Infant stool samples

Infant fecal samples were collected from the 44 breastfed-term infants born to women in the study at 6, 21, 71, and/or 120 days of life. Only one of the infants enrolled in this study had received antibiotic treatment at 89 days postpartum. All of the infants consumed breast milk, and several infants also consumed infant formula or solid food throughout the study duration. Parents were prompted to fill out detailed labels on each stool sample vial regarding infant intake of solids, infant formula, medications, and supplements. Parents transferred their infant fecal samples into sterile plastic tubes and were instructed to immediately store the samples in −20°C until transported by study personnel. Fecal samples were transported to the laboratory on ice packs and stored at −80°C before processing.

Infant metadata statistics

Differences in demographics and characteristics between secretor and non-secretor women were analyzed by the Pearson chi-squared test. Differences in clinical characteristics between secretor and non-secretor women were analyzed non-parametrically for unequal sample sizes using Mann-Whitney U test. Alpha was set at 0.05.

Oligosaccharide extraction from milk and stool

Glycans were extracted from 50 μl of breast milk that was aliquoted onto two 96-well plates. Milk was defatted via centrifugation; the skimmed milk was collected and subjected to an ethanol precipitation for the removal of proteins. Following protein precipitation, the liquid fraction containing the oligosaccharides was dried completely using centrifugal evaporation. The oligosaccharides were reconstituted in 50 μl of water and reduced to their alditol forms with 1 M NaBH4. This is done in order to eliminate alpha and beta anomers on the reducing end of the sugars. Following reduction, the oligosaccharide mixture was desalted and enriched by solid-phase extraction on graphitized carbon-packed 96-well plates. Samples were desalted with six column volumes (approximately 1.2 ml) of deionized water and eluted with 20% acetonitrile in water, followed by 40% acetonitrile and 0.01% trifluoroacetic acid in water. Eluent was dried completely, reconstituted with 50 μl of deionized water, and diluted 50 fold for liquid chromatography-mass spectrometry (LC-MS) analysis.
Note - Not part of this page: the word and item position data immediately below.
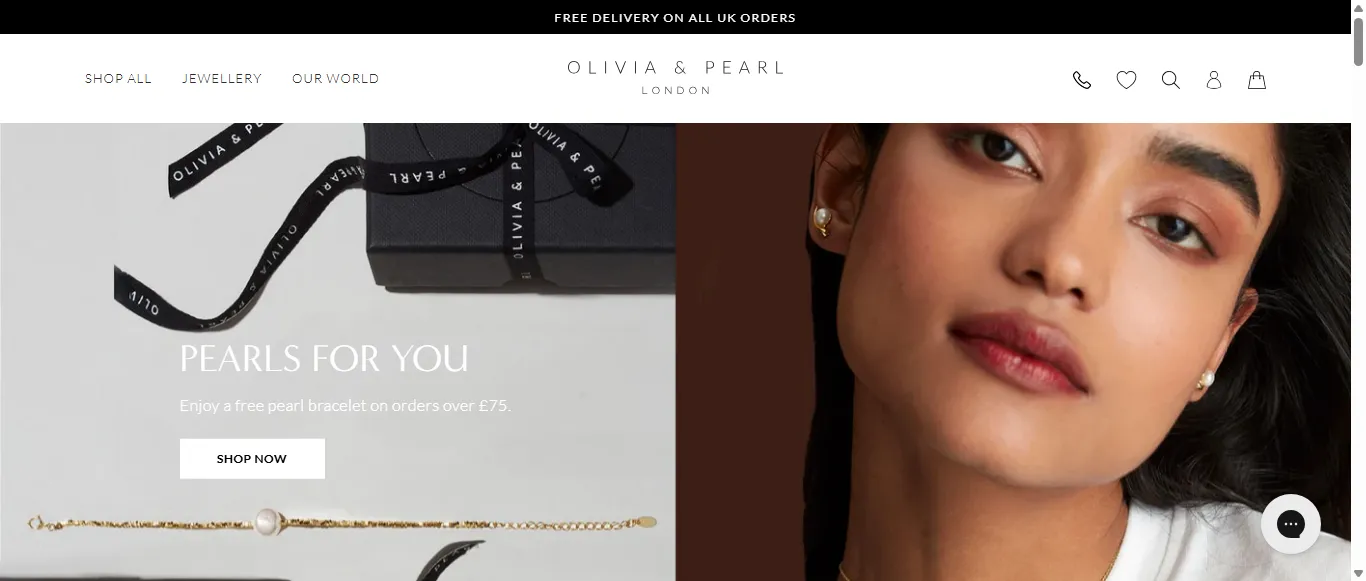Click the free pearl bracelet offer text
Viewport: 1366px width, 581px height.
[345, 406]
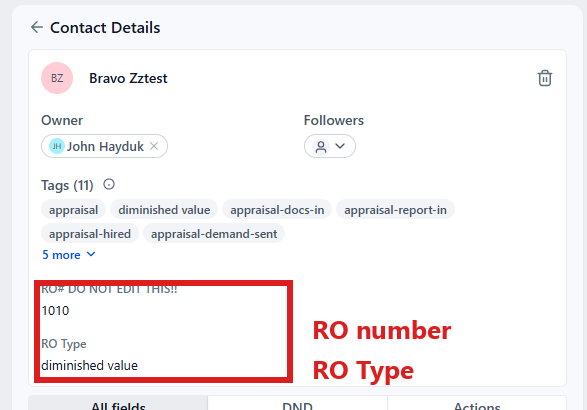Click the appraisal-hired tag

[90, 234]
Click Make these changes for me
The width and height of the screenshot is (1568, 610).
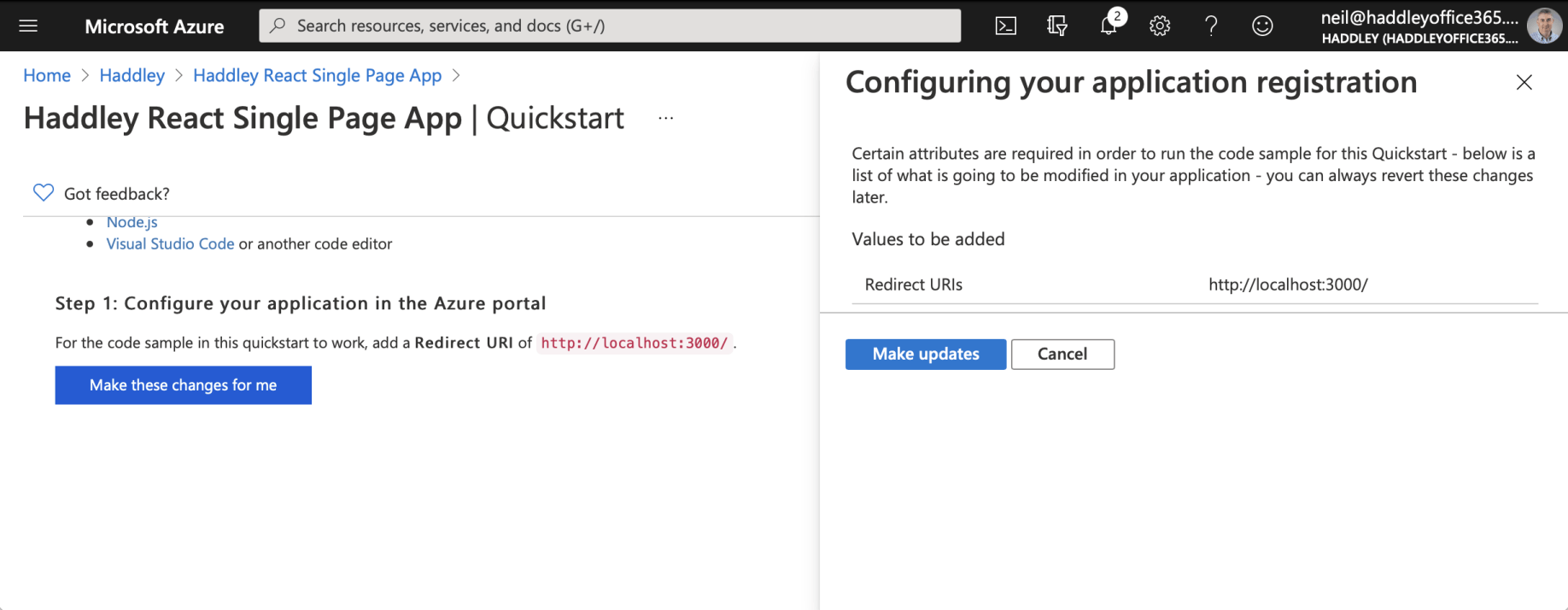click(x=183, y=385)
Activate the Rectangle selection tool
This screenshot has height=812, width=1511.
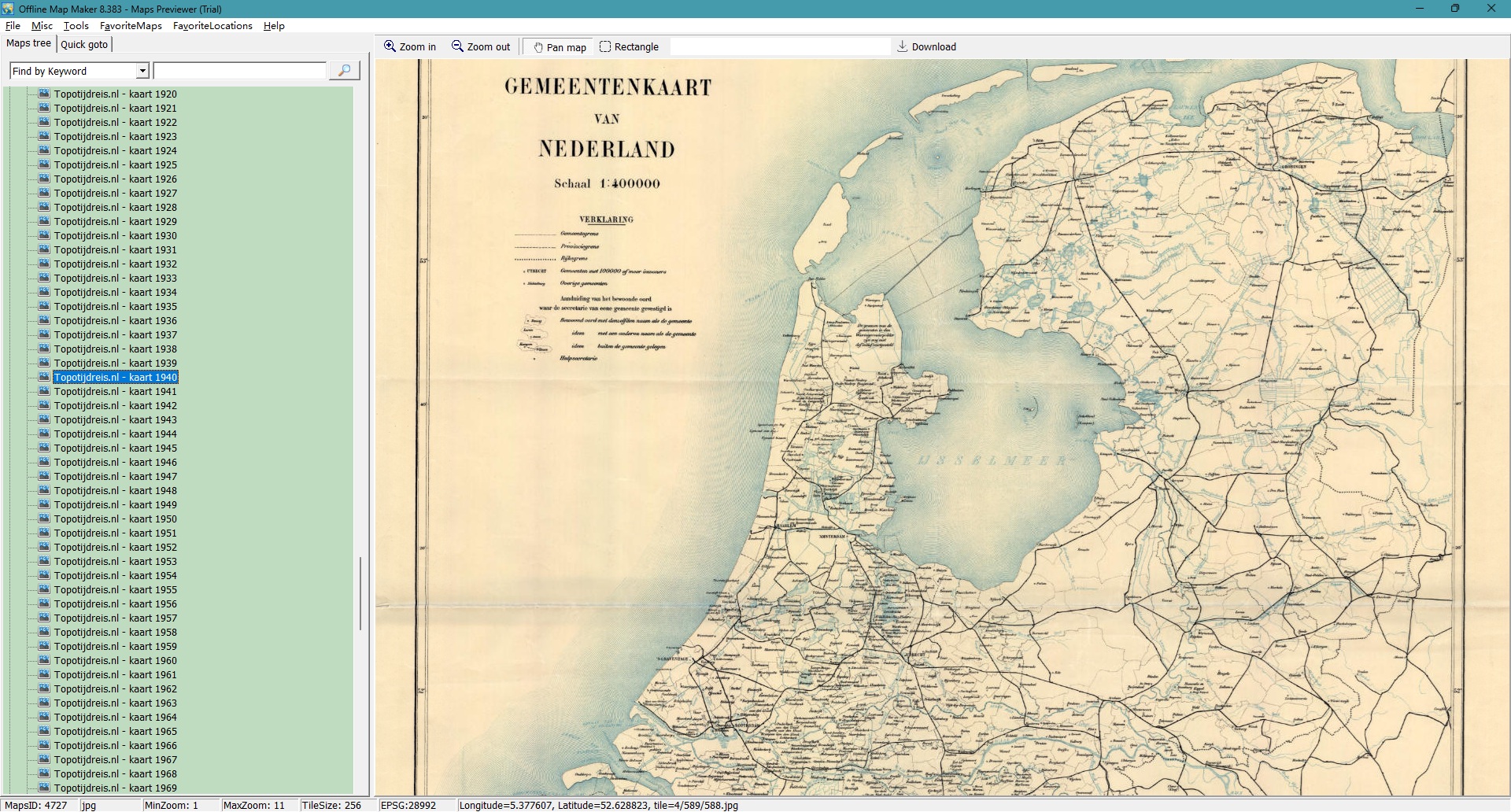coord(605,46)
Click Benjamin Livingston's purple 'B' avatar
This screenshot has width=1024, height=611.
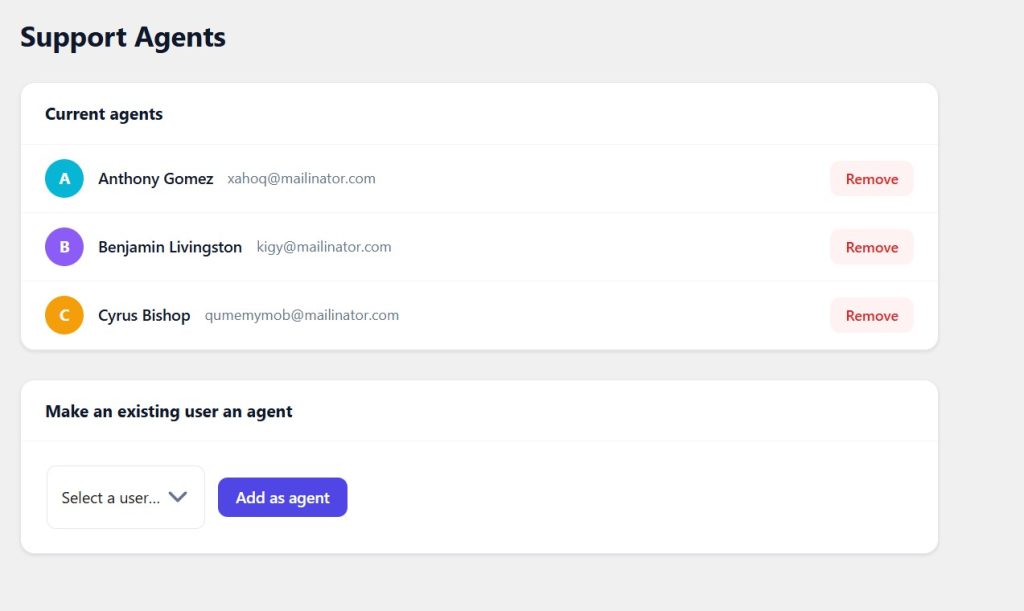[x=64, y=247]
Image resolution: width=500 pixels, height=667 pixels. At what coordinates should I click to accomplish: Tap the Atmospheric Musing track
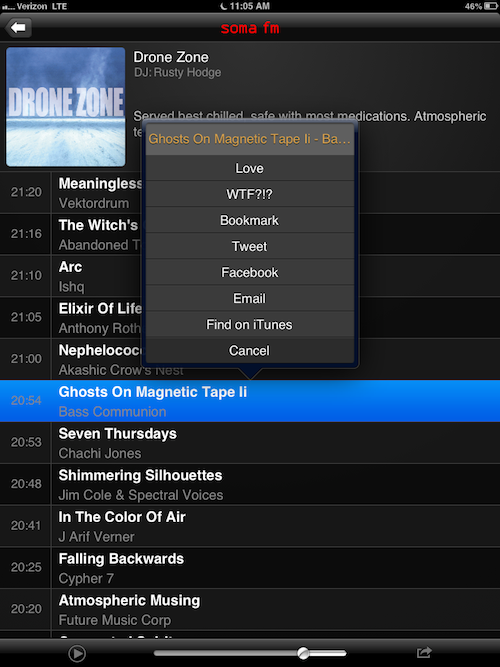250,610
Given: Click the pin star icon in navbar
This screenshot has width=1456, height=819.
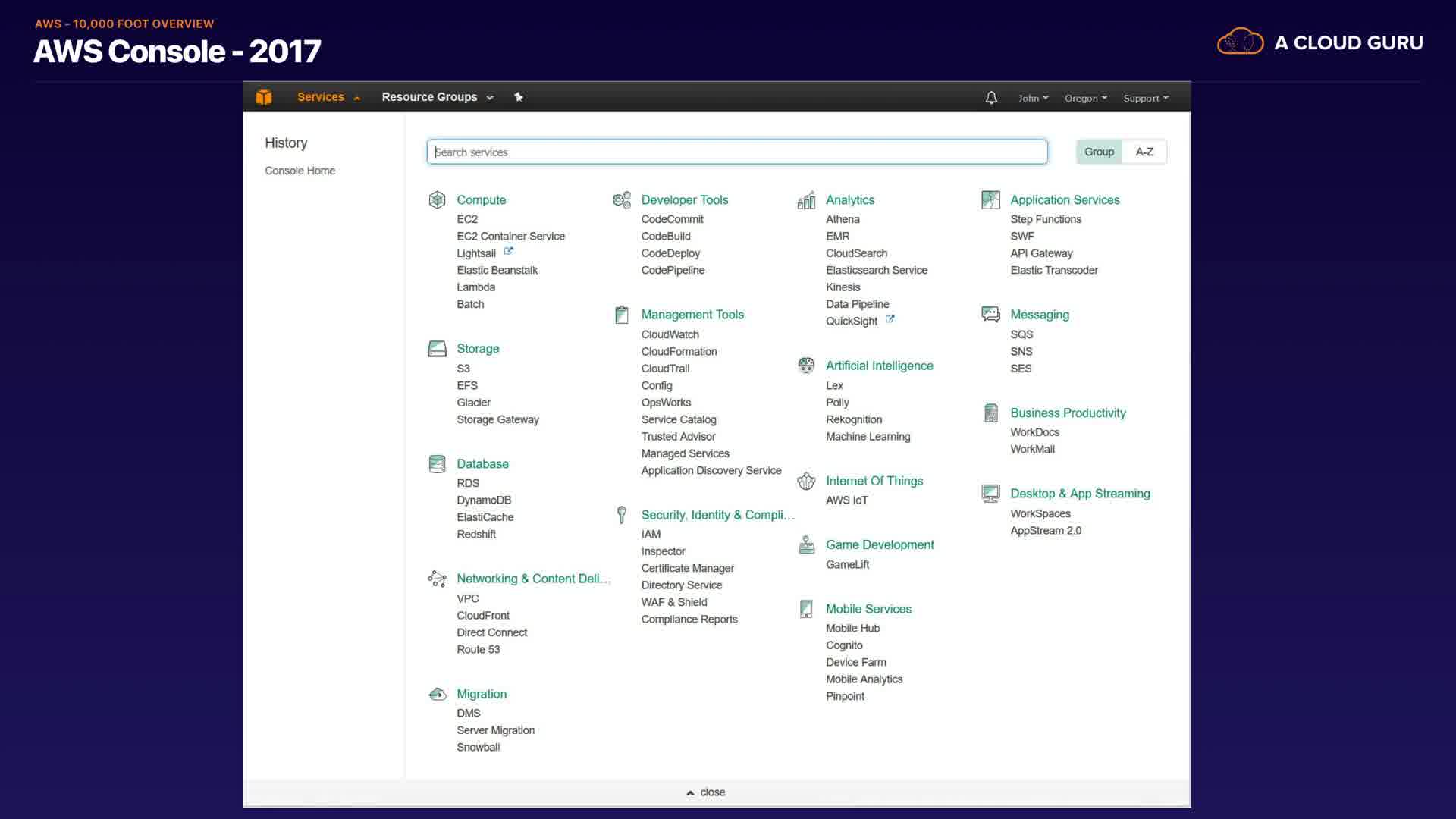Looking at the screenshot, I should pyautogui.click(x=519, y=97).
Glycans were extracted from 50 mg of homogenized stool. Stool was diluted to 100 mg/ml with deionized water. Diluted stool samples were then homogenized by rocking the vials overnight. The solid components of the stool were then separated by centrifugation, then 100 μl of the oligosaccharide-rich supernatant was aliquoted onto two 96-well plates. Two times the sample volume (approximately 300 μl) of ethanol was added to each well. Proteins were precipitated at −80°C for 1.5 h, and then centrifuged at 3,220 rcf for 30 min at 4°C. The supernatant containing the HMOs was then collected and dried completely. Samples were reconstituted in 100 μl of deionized water and reduced with 100 μl of 2 M NaBH4 (1 M final concentration in 200 μl solution total). Reduction was performed in a 65°C water bath for 1.5 h. Samples were immediately transferred to C8 packed 96-well plates for removal of residual proteins and peptides by solid-phase extraction. The C8 flow-through containing the oligosaccharides was then desalted and enriched by solid-phase extraction on graphitized carbon 96-well plates. Samples were desalted and enriched following the same protocol for milk as described above. Eluted glycans were then dried down, reconstituted in 100 μl of deionized water, and diluted tenfold for LC-MS analysis.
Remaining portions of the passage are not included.